Generating Asset Paths for Financial SDEs with GANs

Abstract

Generative adversarial networks (GANs) have shown promising results when applied on partial differential equations and financial time series generation. This thesis investigates if GANs can be used to provide a strong approximation to the solution of stochastic differential equations (SDEs) of the Ito type. Standard GANs are only able to approximate processes in conditional distribution, yielding a weak approximation to the SDE.

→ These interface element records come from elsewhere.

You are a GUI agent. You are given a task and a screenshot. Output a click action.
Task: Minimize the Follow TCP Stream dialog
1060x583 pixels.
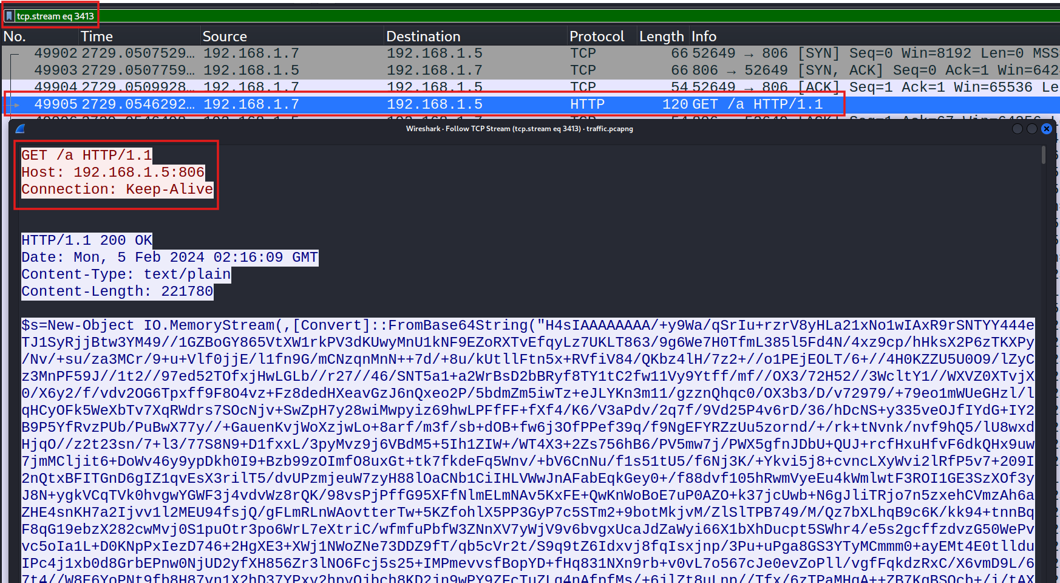1018,129
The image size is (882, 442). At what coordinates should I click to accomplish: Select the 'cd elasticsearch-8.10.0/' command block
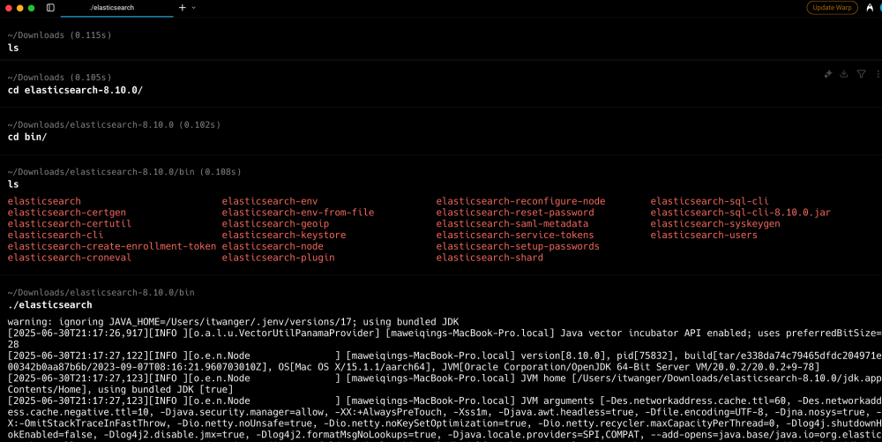(x=75, y=90)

A novel GAN architecture is proposed that enables strong approximation, called the constrained GAN. The discriminator of this GAN is informed with the random sample that corresponds to the Brownian motion increment between two time steps. This way, the constrained GAN does not only learn the conditional distribution, but the unique map from a random increment to the next asset value along the path, conditional on the previous value. The architecture was tested on geometric Brownian motion (GBM) and the Cox Ingersoll Ross (CIR) process in one dimension, where it was conditioned on a range of time steps and previous values of the asset process. The constrained GAN was shown to outperform discrete-time schemes in strong error on a discretisation with large time steps. It also outperformed the standard conditional GAN when approximating the conditional distribution. A method is proposed to extend the constrained GAN to general one-dimensional Ito SDEs, beyond the SDEs tested in this work. In future work, the constrained GAN should be conditioned on the SDE parameters as well, allowing it to learn an entire family of solutions at once. Furthermore, the architecture could be extended to higher dimensions, including systems of SDEs, such as the Heston model.